A pavilion building adjoins the sports area, providing changing accommodation and ancillary space for park users and organised sport. The current building was designed to sit along the steep bank that separates the park's upper and lower areas. Designed by the Bristol firm Alec French Architects, it features a two-storey arrangement with a lower floor set partly into the embankment; the construction budget was approximately £1.7 million.

The facility currently serves pre-booked weekend fixtures rather than general access. The building was closed to the public during the COVID-19 pandemic in 2020 and remained shuttered as of 2024. In 2021, a consortium of local organisations, including the Bristol Pakistani Cricket Club, Bristol Co-operative Gym and Eastside Community Trust, submitted a Community asset transfer bid to refurbish the pavilion and reopen it as a community hub. By August 2024, the continued closure attracted local criticism over the delay in transferring management to a third party.

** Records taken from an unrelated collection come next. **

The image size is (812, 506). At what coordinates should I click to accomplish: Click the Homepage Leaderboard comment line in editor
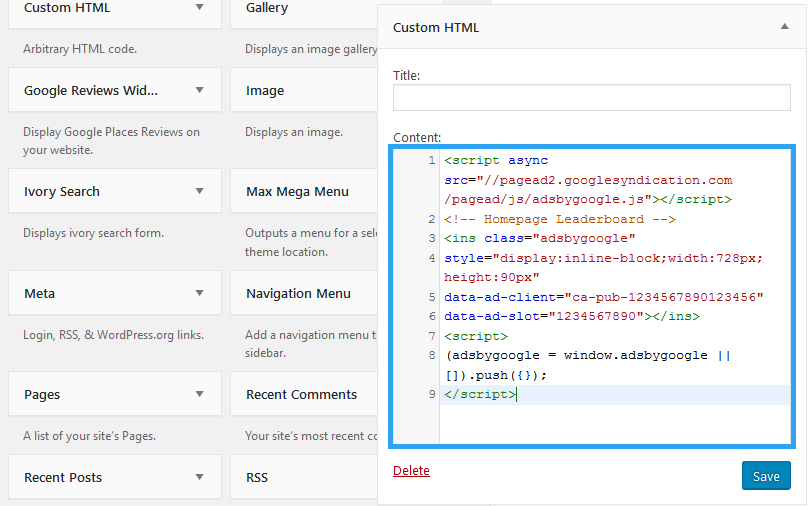point(560,219)
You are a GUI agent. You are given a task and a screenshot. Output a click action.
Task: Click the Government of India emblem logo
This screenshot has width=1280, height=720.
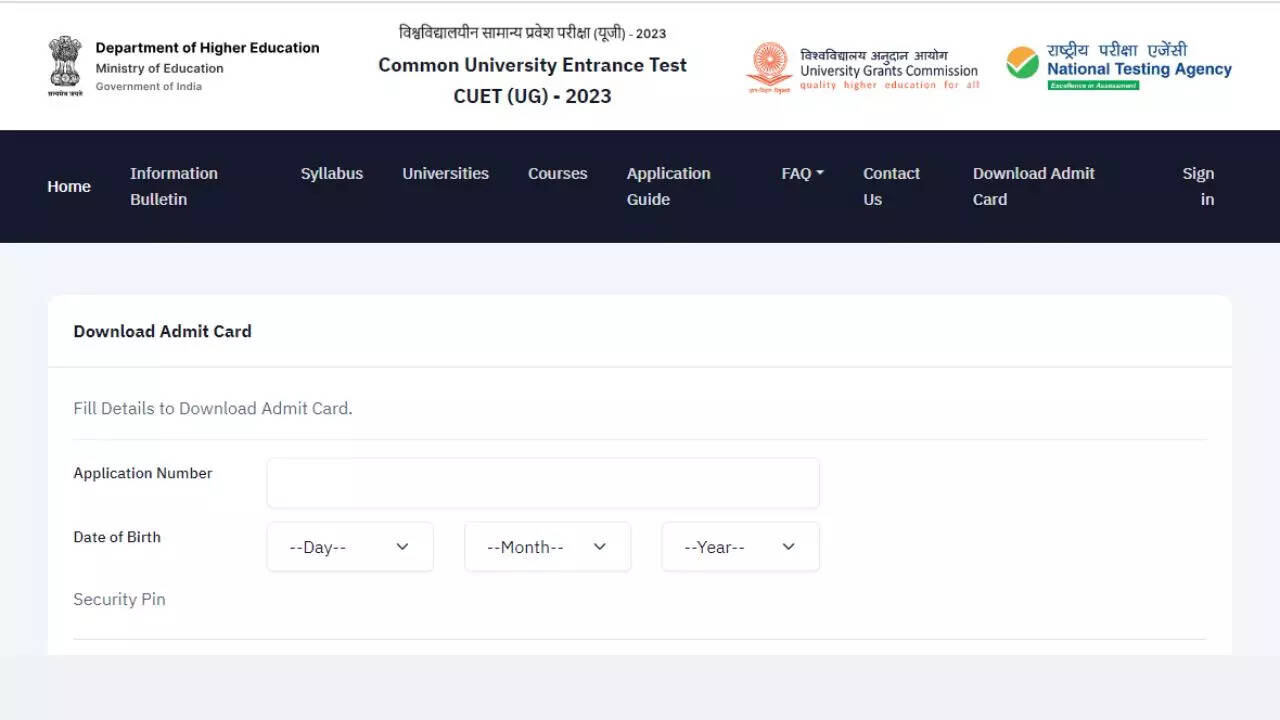pos(65,65)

=== Walking and cycling routes ===
Netham Park forms part of several promoted walking and cycling routes along the River Avon and the Feeder Canal. A Travelwest route from Bristol Temple Meads to Conham River Park (5.5 mi) uses the riverside path beside the Floating Harbour and River Avon, crosses Marsh Lane Bridge into Netham Park, then follows the canal-side path beside the Feeder Canal before rejoining Feeder Road. The River Avon Trail (about 21 mi) also runs between Temple Quarter and Bath Green Park, using the park in its route along the lower edge and past a sand martin nesting colony on the Feeder Canal.